Двоскин был раздражен вмешательством. Его застали за расстегиванием молнии сзади на платье Стефани. Ее, однако, не смутило общественное внимание. Из стакана, который он держал в другой руке, вино проливалось ему на пиджак. Он либо не замечал этого, либо ему было все равно.
Уайтхед уловил взгляд Марти.
— Забавляем тебя, да?
Марти согнал с лица нарождающуюся улыбку.
— Ты не одобряешь нас? — спросил Оттави.
— Не имею права.
— У меня всегда было ощущение, что криминальные классы всегда пуритане в душе. Я прав?
Марти отвернулся от пьяного дыхания болтуна и покачал головой. Вопрос не заслуживал даже презрения, как и вопрошающий.
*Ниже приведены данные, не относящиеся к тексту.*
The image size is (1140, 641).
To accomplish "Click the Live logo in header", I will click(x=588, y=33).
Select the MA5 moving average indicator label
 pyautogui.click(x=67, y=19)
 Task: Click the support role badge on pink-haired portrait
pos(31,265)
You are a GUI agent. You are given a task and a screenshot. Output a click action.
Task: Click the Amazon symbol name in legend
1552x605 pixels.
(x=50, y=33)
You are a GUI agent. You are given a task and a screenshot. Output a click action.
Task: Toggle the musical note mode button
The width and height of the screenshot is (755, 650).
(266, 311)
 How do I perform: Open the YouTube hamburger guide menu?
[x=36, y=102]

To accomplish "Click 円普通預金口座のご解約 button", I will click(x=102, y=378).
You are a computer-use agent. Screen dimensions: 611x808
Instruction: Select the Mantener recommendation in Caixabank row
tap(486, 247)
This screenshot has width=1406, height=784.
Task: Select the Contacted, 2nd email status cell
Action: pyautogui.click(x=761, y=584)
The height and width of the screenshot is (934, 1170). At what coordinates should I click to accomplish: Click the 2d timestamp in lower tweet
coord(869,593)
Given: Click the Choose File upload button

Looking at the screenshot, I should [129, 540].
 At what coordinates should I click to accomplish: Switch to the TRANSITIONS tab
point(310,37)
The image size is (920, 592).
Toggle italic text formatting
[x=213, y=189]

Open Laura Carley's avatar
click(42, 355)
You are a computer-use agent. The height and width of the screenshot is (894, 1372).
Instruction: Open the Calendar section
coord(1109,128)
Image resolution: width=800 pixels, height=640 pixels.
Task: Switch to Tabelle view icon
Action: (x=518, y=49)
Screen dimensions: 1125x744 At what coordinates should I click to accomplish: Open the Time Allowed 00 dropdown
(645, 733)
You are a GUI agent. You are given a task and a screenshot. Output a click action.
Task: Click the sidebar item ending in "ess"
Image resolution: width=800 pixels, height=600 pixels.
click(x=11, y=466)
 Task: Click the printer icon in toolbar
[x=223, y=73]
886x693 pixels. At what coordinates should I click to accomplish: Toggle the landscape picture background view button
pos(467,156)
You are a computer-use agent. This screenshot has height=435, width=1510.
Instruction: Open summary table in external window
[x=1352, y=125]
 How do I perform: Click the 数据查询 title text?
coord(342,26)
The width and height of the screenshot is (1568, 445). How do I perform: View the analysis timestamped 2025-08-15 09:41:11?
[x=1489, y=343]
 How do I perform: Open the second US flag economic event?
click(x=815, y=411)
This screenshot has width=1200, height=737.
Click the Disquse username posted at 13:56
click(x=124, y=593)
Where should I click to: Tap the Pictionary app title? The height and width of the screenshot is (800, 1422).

— Если бы я был на твоем месте, Марти, — донесся голос Уайтхеда с другого конца стола, — я бы свернул ему шею.
Марти пожал плечами.
— Зачем утруждать себя?
— Сдается мне, что ты совсем не так опасен, — продолжал тем временем Оттави.
— А кто сказал, что я опасен?
Адвокат издал утробное хихиканье.
— В смысле. Мы ожидали
— Заткнись, — рявкнул Куртсингер. Он дико вытаращился на Оттави. — Мы не хотим слушать.
— У нас вряд ли будет другая возможность, мой дорогой Джеймс, — ответил Оттави с высокомерной вежливостью. — Не думаешь ли ты, что нам следует признать всю правду? Мы в
— Да, да, — сказала Стефани. Она пыталась встать, но нога не слушались ее. Ее платье, расстегнутое сзади, намеревалось сползти.
Двоскин потянул ее обратно в кресло.
— Мы будем здесь всю ночь, — сказал он. Эмили хихикнула. Оттави бесстрашно продолжал.
— Сдается мне, — сказал он, —
Все эти замечания начинали раздражать Марти. Однако связываться с адвокатом сейчас не имело смысла — удовольствие было бы хоть и драгоценным, но слишком коротким. В своем теперешнем состоянии Оттави свалился бы от одного удара. Его мутные глаза смотрели почти что безумно.
— Вы разочаровываете меня, — прошептал Оттави с неподдельным сожалением в голосе. — Я думал, что мы кончим лучше…
Двоскин встал.
— У меня есть тост, — объявил он. — Я хочу выпить за женщин.
— Вот это идея, — сказал Куртсингер. — Но нам требуется вдохновение. — Ориана сочла это замечание самой смешной шуткой за весь вечер.
— За женщин! — провозгласил Двоскин, поднимая бокал. Но никто не слушал. Эмили, бывшей так долго тихим ягненком, вдруг взбрело в голову раздеться. Она оттолкнула кресло назад и расстегивала блузку. Под ней у нее ничего не было, соски ее казались напомаженными, словно она готовилась к этому представлению. Куртсингер зааплодировал, голоса Оттави и Уайтхеда слились в хор подбадривающих замечаний.
— Ну что ты скажешь? — обратился Куртсингер к Марти. — Она твоего типа? Смотри-ка какое все это у нее, это ведь все ее, правда, прелесть?
— Хочешь потрогать? — предложила Эмили. Она сорвала свою блузку и теперь была полностью обнажена по пояс. — Давай-давай, — сказала она, беря руку Марти и, прижимая ее к своей груди, водя ей по кругу.
— О да, — протянул Куртсингер, скалясь на Марти. — Ему нравится. Я вам точно говорю, ему нравится.
— Конечно, нравится, — услышал Марти голос Уайтхеда. Он бросил нетвердый взгляд в сторону старика. Уайтхед встретил его прямо — в прищуренных глазах были усмешка и возбуждение. — Ну давай, — сказал он. — Она вся твоя. Она здесь именно для этого.
Марти слышал слова, но не мог понять их смысла. Он дернул руку от тела девушки, словно обжегся.
— Идите к черту, — сказал он.
Куртсингер поднялся.
— Ну не будь ты таким вредным, — упрекнул он Марти, — мы просто хотим посмотреть, на что ты годишься.
За столом Ориана опять начала хохотать, Марти не был уверен, над чем. Двоскин стучал ладонью по столу, бутылки подпрыгивали в такт.
— Ну же, — сказал Марти Уайтхед. Они все смотрели на него. Он повернулся к Эмили. Она стояла в ярде от него, пытаясь стянуть юбку. В ее эксгибиционизме определенно было что-то эротическое. В штанах Марти затвердело, его голова затвердела тоже. Куртсингер обнимал Марти за плечи и пытался снять с него пиджак. Ритм, отбиваемый Двоскином (теперь уже и Оттави присоединился к нему) на столе, бешеным танцем стучал в голове Марти.